_EXERCISE DESCRIPTION_
For this exercise, return exactly the lines of the material below that begin at the one with "Subscribe (1977, 643)" and stop after the one with "[Instagram] (1525, 2310)".

_RECORDED INFORMATION_
• • •

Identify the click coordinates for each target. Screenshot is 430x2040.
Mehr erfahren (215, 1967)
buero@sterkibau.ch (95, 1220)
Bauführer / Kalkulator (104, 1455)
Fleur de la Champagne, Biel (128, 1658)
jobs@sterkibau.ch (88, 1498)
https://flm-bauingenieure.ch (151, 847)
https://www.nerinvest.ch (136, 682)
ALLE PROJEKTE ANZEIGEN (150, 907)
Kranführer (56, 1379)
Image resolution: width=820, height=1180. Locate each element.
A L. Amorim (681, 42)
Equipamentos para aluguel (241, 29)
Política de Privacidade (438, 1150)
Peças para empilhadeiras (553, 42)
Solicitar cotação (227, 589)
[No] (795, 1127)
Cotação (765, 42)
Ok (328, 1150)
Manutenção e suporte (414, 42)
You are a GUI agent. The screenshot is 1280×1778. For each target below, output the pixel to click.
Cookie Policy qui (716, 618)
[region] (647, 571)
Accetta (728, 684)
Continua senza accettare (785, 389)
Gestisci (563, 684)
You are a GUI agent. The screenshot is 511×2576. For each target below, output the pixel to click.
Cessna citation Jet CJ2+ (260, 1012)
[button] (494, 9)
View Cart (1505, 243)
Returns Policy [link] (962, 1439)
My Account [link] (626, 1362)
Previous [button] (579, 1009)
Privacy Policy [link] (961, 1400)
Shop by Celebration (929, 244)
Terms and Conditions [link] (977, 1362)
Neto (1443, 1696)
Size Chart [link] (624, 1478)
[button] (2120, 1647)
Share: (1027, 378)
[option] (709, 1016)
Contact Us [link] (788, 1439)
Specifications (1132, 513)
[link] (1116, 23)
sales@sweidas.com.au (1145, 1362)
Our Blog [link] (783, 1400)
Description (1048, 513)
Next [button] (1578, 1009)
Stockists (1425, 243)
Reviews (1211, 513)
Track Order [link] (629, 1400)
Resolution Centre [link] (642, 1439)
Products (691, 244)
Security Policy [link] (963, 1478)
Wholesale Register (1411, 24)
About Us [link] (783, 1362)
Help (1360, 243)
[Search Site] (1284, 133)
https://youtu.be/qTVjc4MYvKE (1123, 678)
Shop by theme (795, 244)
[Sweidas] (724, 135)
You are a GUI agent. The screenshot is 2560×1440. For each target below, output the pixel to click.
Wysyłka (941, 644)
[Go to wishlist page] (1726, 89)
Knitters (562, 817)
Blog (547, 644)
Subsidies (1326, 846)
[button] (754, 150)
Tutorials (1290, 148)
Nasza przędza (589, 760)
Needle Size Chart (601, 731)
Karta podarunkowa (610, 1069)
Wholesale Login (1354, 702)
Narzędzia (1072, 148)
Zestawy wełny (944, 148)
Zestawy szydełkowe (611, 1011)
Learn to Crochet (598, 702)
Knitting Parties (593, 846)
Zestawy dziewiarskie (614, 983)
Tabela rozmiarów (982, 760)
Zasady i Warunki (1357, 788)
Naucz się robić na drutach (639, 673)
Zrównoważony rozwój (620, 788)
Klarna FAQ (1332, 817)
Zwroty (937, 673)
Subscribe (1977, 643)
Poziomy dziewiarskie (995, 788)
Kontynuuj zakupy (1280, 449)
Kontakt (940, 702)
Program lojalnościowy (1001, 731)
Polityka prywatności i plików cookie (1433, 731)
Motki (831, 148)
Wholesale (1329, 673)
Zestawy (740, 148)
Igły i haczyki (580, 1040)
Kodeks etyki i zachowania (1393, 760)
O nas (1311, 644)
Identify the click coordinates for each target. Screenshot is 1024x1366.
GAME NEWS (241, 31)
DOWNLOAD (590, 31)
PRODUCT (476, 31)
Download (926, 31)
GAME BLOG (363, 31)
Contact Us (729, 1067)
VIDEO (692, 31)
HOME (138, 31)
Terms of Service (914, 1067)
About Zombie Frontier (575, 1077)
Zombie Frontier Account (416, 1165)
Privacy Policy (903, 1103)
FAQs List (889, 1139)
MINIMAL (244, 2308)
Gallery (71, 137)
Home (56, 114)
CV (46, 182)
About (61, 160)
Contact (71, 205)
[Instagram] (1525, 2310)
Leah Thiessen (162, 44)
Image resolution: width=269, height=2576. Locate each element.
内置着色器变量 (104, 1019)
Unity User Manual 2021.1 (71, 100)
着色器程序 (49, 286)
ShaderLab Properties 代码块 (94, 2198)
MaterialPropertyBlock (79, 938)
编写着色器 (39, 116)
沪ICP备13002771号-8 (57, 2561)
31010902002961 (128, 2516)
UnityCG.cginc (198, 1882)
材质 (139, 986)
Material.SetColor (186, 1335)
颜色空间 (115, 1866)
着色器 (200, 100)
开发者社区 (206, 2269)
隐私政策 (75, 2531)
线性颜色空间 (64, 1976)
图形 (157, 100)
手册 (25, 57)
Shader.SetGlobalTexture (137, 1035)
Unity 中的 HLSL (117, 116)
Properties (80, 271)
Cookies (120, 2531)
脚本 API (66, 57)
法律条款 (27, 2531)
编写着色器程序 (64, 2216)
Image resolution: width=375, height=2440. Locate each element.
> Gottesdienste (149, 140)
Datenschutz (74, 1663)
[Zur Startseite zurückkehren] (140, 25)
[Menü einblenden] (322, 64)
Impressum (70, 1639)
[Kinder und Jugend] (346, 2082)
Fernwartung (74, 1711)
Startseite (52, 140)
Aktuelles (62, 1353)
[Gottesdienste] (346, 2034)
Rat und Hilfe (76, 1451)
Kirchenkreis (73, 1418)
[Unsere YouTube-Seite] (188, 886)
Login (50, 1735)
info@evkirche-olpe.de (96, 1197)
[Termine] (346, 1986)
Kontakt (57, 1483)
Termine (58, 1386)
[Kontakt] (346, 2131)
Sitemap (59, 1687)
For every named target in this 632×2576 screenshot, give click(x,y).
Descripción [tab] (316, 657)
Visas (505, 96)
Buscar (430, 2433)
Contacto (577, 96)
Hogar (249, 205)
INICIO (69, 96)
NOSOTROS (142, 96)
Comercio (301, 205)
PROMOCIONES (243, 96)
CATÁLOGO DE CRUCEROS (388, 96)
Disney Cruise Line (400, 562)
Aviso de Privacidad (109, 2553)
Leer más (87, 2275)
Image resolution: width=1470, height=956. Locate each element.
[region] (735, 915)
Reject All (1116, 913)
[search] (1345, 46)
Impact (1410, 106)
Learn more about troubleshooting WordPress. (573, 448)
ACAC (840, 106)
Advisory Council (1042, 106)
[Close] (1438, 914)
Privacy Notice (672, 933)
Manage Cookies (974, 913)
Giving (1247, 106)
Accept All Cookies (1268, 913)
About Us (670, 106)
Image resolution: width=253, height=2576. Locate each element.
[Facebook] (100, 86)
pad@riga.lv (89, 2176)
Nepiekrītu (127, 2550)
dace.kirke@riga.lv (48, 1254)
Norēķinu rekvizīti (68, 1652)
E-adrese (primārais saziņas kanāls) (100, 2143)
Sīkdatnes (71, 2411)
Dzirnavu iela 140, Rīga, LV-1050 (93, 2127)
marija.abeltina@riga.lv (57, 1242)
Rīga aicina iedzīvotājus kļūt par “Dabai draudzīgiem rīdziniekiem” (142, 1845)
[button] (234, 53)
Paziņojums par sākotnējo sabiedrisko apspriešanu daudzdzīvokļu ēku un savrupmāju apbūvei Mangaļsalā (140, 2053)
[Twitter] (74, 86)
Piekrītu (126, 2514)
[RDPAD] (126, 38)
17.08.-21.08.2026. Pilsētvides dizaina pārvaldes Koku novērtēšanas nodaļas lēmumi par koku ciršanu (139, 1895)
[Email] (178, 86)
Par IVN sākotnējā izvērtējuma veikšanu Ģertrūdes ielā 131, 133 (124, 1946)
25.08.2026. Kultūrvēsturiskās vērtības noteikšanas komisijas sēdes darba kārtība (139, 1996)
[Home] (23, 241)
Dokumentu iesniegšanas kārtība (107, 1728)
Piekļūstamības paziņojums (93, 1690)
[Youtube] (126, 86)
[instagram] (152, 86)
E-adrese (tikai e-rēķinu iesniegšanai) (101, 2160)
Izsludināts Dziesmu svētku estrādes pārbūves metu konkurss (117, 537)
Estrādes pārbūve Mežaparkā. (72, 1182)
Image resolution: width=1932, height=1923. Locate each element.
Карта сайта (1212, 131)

• • •

_RESULT FOR THIS EXERCISE_
Subscribe (1977, 643)
Poziomy dziewiarskie (995, 788)
Kontynuuj zakupy (1280, 449)
Kontakt (940, 702)
Program lojalnościowy (1001, 731)
Polityka prywatności i plików cookie (1433, 731)
Motki (831, 148)
Wholesale (1329, 673)
Zestawy (740, 148)
Igły i haczyki (580, 1040)
Kodeks etyki i zachowania (1393, 760)
O nas (1311, 644)
Identify the click coordinates for each target. Screenshot is 1024x1366.
GAME NEWS (241, 31)
DOWNLOAD (590, 31)
PRODUCT (476, 31)
Download (926, 31)
GAME BLOG (363, 31)
Contact Us (729, 1067)
VIDEO (692, 31)
HOME (138, 31)
Terms of Service (914, 1067)
About Zombie Frontier (575, 1077)
Zombie Frontier Account (416, 1165)
Privacy Policy (903, 1103)
FAQs List (889, 1139)
MINIMAL (244, 2308)
Gallery (71, 137)
Home (56, 114)
CV (46, 182)
About (61, 160)
Contact (71, 205)
[Instagram] (1525, 2310)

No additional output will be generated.